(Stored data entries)
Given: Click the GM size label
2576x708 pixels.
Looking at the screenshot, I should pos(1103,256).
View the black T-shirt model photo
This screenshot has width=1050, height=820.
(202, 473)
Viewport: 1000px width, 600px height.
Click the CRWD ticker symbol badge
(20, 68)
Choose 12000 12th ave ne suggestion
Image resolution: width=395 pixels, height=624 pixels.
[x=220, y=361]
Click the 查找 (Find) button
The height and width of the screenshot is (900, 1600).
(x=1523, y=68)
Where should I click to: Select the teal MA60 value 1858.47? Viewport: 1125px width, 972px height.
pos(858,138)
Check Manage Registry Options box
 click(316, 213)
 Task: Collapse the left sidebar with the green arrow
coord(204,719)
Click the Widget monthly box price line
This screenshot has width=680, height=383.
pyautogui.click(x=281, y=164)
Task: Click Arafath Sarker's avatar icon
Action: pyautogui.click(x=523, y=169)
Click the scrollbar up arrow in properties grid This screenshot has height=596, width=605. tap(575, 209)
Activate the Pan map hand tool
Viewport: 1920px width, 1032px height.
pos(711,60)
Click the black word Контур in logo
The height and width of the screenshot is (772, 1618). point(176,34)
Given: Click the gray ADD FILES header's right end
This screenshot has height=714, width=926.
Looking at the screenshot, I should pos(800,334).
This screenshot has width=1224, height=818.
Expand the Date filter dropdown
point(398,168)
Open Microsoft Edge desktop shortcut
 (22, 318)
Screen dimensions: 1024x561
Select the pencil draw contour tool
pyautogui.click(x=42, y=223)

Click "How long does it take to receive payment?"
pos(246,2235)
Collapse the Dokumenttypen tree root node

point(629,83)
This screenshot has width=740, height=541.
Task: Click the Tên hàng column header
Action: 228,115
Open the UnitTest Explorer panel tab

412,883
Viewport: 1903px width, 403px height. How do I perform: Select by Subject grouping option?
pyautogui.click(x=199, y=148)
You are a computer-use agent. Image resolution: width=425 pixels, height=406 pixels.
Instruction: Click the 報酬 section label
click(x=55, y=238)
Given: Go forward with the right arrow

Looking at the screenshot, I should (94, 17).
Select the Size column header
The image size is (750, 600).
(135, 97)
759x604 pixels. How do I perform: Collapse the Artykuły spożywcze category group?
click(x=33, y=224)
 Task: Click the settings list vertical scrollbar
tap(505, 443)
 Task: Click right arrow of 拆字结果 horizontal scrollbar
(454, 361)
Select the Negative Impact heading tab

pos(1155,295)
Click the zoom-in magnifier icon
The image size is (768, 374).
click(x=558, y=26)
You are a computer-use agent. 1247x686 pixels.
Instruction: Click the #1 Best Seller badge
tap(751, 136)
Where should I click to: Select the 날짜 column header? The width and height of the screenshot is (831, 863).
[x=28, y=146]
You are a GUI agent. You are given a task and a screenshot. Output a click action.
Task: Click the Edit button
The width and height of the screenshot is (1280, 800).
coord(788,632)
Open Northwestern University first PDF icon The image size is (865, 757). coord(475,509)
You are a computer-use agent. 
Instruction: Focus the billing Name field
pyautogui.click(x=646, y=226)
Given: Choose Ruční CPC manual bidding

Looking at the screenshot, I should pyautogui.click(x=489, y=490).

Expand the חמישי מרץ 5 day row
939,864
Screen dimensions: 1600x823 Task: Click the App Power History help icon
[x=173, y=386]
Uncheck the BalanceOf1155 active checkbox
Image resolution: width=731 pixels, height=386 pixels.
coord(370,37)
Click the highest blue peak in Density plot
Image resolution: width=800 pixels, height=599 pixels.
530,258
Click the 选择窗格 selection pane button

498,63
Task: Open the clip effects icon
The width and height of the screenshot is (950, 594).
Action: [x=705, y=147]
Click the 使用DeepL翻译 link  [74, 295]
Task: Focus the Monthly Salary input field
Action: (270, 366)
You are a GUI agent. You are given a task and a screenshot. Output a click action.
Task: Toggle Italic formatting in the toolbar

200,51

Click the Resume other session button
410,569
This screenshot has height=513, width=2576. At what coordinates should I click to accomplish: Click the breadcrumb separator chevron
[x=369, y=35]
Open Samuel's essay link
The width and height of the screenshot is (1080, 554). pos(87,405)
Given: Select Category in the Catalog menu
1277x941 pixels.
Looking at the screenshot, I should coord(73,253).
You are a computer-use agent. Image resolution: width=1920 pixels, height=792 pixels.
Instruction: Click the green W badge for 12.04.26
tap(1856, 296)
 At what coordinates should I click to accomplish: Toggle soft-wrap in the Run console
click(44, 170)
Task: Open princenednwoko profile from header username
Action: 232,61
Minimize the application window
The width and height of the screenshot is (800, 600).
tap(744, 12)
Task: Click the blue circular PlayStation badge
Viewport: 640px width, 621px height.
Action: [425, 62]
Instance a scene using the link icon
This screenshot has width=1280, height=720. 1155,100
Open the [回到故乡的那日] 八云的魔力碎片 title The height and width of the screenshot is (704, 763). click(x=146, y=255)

Work to complete
In the records above, find every line that contains the word "agent" and copy it.

Solution to this problem
You are a computer-use agent. Image resolution: width=425 pixels, height=406 pixels.
You are a computer-use agent. 1247x686 pixels.
You are a GUI agent. You are given a task and a screenshot. Output a click action.
You are a computer-use agent. 
You are a GUI agent. You are given a task and a screenshot. Output a click action.
You are a computer-use agent. Image resolution: width=1920 pixels, height=792 pixels.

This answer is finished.